Start of Block

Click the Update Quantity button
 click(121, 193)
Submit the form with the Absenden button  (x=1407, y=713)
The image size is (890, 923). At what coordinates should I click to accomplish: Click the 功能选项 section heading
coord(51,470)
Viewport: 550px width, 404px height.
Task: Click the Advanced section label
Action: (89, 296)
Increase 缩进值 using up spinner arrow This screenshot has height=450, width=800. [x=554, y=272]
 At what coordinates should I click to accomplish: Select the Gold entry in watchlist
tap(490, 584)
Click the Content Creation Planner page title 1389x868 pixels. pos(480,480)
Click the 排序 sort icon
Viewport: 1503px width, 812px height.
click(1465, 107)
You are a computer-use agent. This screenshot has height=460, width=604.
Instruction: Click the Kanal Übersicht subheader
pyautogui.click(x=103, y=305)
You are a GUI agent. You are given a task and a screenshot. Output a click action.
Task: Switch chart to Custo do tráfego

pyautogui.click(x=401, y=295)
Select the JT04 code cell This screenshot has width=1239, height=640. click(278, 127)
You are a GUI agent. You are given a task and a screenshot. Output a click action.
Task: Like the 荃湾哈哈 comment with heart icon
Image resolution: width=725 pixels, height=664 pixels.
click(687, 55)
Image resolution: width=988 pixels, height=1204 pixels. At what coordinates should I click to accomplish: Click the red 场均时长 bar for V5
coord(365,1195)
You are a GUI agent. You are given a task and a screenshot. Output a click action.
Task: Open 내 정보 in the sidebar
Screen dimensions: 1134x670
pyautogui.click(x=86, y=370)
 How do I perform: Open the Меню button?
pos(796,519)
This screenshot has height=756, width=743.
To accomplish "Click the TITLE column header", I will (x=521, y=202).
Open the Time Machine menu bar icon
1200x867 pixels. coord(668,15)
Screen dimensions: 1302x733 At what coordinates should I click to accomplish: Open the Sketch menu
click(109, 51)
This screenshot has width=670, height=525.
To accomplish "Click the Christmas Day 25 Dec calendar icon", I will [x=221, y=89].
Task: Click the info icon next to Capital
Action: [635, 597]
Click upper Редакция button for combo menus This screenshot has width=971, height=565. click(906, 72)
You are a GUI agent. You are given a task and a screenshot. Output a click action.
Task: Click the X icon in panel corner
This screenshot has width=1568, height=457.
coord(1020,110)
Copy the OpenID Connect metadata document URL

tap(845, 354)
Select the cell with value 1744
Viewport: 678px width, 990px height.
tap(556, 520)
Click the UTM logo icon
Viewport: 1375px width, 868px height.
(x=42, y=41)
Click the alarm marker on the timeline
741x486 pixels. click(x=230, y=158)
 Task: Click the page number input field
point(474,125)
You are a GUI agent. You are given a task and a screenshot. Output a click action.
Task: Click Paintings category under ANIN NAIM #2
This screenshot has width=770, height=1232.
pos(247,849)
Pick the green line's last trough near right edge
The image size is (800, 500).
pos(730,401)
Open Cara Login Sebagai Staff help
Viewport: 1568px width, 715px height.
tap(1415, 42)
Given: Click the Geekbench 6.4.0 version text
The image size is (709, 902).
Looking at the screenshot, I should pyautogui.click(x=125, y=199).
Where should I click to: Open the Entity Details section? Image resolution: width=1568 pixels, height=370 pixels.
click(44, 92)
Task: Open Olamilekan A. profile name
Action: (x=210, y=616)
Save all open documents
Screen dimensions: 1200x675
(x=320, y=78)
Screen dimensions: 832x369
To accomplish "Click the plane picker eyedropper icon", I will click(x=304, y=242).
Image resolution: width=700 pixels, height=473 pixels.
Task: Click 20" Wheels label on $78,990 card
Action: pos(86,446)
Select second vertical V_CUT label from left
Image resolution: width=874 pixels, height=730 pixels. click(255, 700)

End of Block

**WORK INSTRUCTION:** The entries shown above must be restated word for word.

**COMPLETED EXERCISE:**
Click the Update Quantity button
 click(121, 193)
Submit the form with the Absenden button  (x=1407, y=713)
The image size is (890, 923). At what coordinates should I click to accomplish: Click the 功能选项 section heading
coord(51,470)
Viewport: 550px width, 404px height.
Task: Click the Advanced section label
Action: (89, 296)
Increase 缩进值 using up spinner arrow This screenshot has height=450, width=800. [x=554, y=272]
 At what coordinates should I click to accomplish: Select the Gold entry in watchlist
tap(490, 584)
Click the Content Creation Planner page title 1389x868 pixels. pos(480,480)
Click the 排序 sort icon
Viewport: 1503px width, 812px height.
click(1465, 107)
You are a computer-use agent. This screenshot has height=460, width=604.
Instruction: Click the Kanal Übersicht subheader
pyautogui.click(x=103, y=305)
You are a GUI agent. You are given a task and a screenshot. Output a click action.
Task: Switch chart to Custo do tráfego

pyautogui.click(x=401, y=295)
Select the JT04 code cell This screenshot has width=1239, height=640. click(278, 127)
You are a GUI agent. You are given a task and a screenshot. Output a click action.
Task: Like the 荃湾哈哈 comment with heart icon
Image resolution: width=725 pixels, height=664 pixels.
click(687, 55)
Image resolution: width=988 pixels, height=1204 pixels. At what coordinates should I click to accomplish: Click the red 场均时长 bar for V5
coord(365,1195)
You are a GUI agent. You are given a task and a screenshot. Output a click action.
Task: Open 내 정보 in the sidebar
Screen dimensions: 1134x670
pyautogui.click(x=86, y=370)
 How do I perform: Open the Меню button?
pos(796,519)
This screenshot has height=756, width=743.
To accomplish "Click the TITLE column header", I will (x=521, y=202).
Open the Time Machine menu bar icon
1200x867 pixels. coord(668,15)
Screen dimensions: 1302x733 At what coordinates should I click to accomplish: Open the Sketch menu
click(109, 51)
This screenshot has width=670, height=525.
To accomplish "Click the Christmas Day 25 Dec calendar icon", I will [x=221, y=89].
Task: Click the info icon next to Capital
Action: [635, 597]
Click upper Редакция button for combo menus This screenshot has width=971, height=565. click(906, 72)
You are a GUI agent. You are given a task and a screenshot. Output a click action.
Task: Click the X icon in panel corner
This screenshot has width=1568, height=457.
coord(1020,110)
Copy the OpenID Connect metadata document URL

tap(845, 354)
Select the cell with value 1744
Viewport: 678px width, 990px height.
tap(556, 520)
Click the UTM logo icon
Viewport: 1375px width, 868px height.
(x=42, y=41)
Click the alarm marker on the timeline
741x486 pixels. click(x=230, y=158)
 Task: Click the page number input field
point(474,125)
You are a GUI agent. You are given a task and a screenshot. Output a click action.
Task: Click Paintings category under ANIN NAIM #2
This screenshot has width=770, height=1232.
pos(247,849)
Pick the green line's last trough near right edge
The image size is (800, 500).
pos(730,401)
Open Cara Login Sebagai Staff help
Viewport: 1568px width, 715px height.
tap(1415, 42)
Given: Click the Geekbench 6.4.0 version text
The image size is (709, 902).
Looking at the screenshot, I should pyautogui.click(x=125, y=199).
Where should I click to: Open the Entity Details section? Image resolution: width=1568 pixels, height=370 pixels.
click(44, 92)
Task: Open Olamilekan A. profile name
Action: (x=210, y=616)
Save all open documents
Screen dimensions: 1200x675
(x=320, y=78)
Screen dimensions: 832x369
To accomplish "Click the plane picker eyedropper icon", I will click(x=304, y=242).
Image resolution: width=700 pixels, height=473 pixels.
Task: Click 20" Wheels label on $78,990 card
Action: pos(86,446)
Select second vertical V_CUT label from left
Image resolution: width=874 pixels, height=730 pixels. click(255, 700)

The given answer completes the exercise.